TASK PROMPT | Reproduce the material below word for word, starting at the line that contains "[Youtube] (83, 856)" and ending after the line that contains "168查询数据记录 (13, 1344)".

══ RECORDS SUPPLIED ══

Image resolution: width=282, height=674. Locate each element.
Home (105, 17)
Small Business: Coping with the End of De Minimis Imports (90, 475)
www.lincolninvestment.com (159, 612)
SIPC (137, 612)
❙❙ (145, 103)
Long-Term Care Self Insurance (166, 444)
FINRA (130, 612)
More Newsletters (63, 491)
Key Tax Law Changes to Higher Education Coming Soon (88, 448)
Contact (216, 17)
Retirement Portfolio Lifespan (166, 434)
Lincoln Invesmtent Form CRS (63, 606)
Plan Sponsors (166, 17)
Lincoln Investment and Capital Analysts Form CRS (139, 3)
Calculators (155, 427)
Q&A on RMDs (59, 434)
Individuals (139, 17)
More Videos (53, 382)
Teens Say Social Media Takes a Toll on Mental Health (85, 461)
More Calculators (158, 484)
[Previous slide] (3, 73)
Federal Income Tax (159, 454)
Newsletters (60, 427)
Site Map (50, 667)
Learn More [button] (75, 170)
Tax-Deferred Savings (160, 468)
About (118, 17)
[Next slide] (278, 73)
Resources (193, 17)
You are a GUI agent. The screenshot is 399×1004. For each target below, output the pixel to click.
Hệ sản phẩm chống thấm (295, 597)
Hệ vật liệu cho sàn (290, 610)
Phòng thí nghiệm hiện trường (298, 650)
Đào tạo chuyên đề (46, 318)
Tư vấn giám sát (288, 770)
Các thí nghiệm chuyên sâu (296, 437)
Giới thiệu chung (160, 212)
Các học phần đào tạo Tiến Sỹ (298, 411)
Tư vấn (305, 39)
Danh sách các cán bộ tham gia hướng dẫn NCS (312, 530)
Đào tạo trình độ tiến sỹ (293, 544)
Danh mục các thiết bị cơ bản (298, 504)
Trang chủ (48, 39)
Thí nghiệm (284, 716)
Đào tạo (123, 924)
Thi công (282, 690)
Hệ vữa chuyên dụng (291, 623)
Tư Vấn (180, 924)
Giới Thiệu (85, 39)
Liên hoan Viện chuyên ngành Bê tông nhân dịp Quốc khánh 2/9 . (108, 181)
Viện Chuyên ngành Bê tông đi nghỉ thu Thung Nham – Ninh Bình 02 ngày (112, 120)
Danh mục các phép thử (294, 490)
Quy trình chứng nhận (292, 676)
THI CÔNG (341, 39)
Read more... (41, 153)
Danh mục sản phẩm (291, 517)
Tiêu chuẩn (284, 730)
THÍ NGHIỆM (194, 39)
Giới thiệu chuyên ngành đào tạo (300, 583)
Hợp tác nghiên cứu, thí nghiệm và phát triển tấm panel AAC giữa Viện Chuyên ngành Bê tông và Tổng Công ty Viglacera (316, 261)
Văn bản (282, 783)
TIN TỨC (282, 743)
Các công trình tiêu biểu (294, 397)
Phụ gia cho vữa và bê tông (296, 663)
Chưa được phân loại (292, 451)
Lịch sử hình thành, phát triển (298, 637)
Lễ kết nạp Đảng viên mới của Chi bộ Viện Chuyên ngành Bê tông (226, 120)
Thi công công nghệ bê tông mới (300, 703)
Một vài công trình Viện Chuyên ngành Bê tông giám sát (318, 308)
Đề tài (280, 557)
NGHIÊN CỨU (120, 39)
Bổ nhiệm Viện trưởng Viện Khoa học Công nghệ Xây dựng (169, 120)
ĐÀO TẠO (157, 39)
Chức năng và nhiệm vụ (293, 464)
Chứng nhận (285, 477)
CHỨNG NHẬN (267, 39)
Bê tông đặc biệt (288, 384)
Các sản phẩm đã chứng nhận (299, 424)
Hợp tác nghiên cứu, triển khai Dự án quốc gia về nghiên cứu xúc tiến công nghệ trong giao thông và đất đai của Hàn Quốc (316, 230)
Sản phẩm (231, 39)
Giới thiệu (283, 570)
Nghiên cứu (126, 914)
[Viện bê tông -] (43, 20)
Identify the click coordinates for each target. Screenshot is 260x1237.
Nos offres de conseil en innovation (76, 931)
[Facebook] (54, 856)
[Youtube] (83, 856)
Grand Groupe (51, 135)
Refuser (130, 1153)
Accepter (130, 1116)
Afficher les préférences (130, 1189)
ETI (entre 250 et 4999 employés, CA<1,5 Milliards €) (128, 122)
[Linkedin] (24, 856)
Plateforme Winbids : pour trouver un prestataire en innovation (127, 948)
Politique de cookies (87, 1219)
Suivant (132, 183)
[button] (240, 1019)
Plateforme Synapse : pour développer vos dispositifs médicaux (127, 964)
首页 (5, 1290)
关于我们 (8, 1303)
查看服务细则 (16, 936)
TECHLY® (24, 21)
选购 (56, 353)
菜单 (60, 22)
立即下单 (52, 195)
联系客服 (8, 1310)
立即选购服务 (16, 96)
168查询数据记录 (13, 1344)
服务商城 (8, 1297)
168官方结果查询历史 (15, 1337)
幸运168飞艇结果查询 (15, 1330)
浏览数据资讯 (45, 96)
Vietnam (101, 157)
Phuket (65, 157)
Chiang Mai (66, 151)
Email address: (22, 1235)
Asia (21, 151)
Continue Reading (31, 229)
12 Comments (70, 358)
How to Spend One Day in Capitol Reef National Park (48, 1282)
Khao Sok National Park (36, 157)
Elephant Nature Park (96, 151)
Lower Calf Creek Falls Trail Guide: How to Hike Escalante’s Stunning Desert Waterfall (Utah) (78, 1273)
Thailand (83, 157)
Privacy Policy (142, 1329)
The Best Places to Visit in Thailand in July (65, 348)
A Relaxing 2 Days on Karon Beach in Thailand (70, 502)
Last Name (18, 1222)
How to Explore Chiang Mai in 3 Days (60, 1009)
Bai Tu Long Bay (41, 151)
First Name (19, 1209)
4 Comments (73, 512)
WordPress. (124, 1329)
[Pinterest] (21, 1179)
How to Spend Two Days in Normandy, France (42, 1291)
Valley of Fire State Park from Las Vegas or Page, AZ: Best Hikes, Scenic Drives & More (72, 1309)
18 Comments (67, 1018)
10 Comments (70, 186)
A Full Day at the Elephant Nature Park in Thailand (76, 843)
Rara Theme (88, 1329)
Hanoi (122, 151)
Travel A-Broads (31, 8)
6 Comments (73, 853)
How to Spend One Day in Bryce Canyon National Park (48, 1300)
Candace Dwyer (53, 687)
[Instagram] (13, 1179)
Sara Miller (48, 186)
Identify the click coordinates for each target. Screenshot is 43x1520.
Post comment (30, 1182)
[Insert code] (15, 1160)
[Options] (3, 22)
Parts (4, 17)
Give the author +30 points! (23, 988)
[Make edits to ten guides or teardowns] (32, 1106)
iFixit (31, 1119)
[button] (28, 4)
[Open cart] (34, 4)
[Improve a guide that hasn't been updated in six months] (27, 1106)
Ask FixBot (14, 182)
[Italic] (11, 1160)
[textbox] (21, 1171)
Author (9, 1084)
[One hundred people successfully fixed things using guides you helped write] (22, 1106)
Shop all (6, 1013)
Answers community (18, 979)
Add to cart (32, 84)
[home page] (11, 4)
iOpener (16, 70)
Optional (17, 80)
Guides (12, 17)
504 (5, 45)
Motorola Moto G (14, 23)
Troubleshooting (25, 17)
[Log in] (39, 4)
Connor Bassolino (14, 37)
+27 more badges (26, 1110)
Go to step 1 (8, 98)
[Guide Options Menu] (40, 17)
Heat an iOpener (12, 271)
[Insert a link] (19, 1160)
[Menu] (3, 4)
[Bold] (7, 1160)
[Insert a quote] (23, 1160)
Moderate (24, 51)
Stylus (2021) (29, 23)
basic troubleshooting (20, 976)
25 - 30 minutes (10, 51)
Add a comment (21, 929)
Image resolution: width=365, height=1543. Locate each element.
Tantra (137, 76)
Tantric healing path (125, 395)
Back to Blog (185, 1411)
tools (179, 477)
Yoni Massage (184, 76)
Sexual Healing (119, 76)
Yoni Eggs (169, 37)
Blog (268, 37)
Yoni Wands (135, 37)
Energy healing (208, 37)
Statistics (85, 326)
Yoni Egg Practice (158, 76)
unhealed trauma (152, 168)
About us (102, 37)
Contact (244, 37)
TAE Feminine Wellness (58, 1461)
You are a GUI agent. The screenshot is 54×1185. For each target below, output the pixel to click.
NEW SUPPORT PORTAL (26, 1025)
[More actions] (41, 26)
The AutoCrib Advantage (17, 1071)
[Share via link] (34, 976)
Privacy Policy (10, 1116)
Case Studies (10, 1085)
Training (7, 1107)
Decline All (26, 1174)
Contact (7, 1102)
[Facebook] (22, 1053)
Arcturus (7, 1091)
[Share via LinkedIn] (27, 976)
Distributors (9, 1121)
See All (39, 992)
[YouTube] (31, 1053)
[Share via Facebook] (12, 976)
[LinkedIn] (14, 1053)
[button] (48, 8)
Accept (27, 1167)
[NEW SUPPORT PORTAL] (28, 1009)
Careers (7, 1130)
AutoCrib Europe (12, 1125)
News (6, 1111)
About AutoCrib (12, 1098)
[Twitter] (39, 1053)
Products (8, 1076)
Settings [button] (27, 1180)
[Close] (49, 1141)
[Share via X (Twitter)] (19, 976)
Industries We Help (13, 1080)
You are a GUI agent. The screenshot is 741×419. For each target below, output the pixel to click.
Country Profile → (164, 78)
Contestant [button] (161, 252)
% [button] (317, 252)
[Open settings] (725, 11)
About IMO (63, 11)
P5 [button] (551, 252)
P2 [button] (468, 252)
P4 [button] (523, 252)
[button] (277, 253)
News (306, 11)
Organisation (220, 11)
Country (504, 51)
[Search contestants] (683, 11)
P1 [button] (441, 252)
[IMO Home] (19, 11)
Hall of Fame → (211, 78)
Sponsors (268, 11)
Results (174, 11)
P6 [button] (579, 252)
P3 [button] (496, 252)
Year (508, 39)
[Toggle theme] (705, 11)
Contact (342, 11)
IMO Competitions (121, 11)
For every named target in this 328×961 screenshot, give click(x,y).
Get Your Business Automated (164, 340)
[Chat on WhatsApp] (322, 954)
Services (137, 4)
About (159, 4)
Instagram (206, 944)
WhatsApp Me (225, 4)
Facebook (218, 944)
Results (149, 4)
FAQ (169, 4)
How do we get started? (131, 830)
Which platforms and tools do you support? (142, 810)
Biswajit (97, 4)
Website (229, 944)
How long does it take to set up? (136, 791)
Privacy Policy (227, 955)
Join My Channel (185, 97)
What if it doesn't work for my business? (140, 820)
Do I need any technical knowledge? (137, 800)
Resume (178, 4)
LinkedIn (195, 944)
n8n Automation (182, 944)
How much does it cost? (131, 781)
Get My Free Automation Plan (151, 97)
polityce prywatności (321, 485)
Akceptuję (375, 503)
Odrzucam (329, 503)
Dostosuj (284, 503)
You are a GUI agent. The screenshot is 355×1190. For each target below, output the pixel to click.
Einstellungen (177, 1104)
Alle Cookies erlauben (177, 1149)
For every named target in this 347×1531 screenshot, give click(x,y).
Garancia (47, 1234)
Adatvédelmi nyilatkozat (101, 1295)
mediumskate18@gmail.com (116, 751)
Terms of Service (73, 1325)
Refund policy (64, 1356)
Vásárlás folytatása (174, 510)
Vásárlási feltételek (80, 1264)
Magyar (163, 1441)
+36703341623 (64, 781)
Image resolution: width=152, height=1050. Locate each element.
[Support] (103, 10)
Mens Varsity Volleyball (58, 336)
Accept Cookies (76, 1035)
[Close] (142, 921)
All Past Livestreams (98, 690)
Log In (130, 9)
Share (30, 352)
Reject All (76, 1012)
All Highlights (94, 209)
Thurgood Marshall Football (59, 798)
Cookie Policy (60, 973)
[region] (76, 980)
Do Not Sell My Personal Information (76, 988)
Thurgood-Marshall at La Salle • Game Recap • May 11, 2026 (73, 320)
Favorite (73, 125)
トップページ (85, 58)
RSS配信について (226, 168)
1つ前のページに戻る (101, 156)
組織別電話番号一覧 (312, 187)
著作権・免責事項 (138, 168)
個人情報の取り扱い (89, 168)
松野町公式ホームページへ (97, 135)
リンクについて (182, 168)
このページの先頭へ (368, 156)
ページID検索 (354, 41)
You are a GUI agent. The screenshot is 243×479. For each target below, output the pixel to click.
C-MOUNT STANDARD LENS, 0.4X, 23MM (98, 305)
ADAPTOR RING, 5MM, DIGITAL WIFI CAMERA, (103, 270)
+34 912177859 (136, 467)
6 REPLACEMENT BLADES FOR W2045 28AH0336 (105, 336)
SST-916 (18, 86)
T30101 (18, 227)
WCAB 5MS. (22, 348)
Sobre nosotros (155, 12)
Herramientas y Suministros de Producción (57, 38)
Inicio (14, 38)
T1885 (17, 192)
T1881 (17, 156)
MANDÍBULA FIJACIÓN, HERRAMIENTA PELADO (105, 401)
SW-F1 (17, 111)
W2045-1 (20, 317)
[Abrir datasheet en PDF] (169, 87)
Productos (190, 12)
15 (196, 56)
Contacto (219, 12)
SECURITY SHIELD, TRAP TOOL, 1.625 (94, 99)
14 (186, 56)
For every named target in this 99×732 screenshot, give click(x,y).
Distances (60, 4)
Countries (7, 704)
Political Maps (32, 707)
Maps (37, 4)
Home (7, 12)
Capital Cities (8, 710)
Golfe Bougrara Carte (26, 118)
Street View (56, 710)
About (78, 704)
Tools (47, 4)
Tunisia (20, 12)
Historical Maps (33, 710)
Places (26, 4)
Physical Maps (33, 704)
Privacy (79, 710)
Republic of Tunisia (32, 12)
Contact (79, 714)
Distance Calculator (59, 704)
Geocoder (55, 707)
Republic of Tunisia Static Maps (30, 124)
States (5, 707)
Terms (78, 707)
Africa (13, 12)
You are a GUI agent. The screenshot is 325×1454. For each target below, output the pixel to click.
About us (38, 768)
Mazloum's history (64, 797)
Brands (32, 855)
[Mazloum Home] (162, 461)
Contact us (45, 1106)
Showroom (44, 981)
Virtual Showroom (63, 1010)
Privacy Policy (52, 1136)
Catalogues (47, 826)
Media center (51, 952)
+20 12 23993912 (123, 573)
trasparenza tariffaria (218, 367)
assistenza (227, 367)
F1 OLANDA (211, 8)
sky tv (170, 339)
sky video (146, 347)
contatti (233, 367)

═══

COMPLETE ANSWER |
[Youtube] (83, 856)
Grand Groupe (51, 135)
Refuser (130, 1153)
Accepter (130, 1116)
Afficher les préférences (130, 1189)
ETI (entre 250 et 4999 employés, CA<1,5 Milliards €) (128, 122)
[Linkedin] (24, 856)
Plateforme Winbids : pour trouver un prestataire en innovation (127, 948)
Politique de cookies (87, 1219)
Suivant (132, 183)
[button] (240, 1019)
Plateforme Synapse : pour développer vos dispositifs médicaux (127, 964)
首页 (5, 1290)
关于我们 (8, 1303)
查看服务细则 (16, 936)
TECHLY® (24, 21)
选购 (56, 353)
菜单 (60, 22)
立即下单 (52, 195)
联系客服 (8, 1310)
立即选购服务 (16, 96)
168查询数据记录 (13, 1344)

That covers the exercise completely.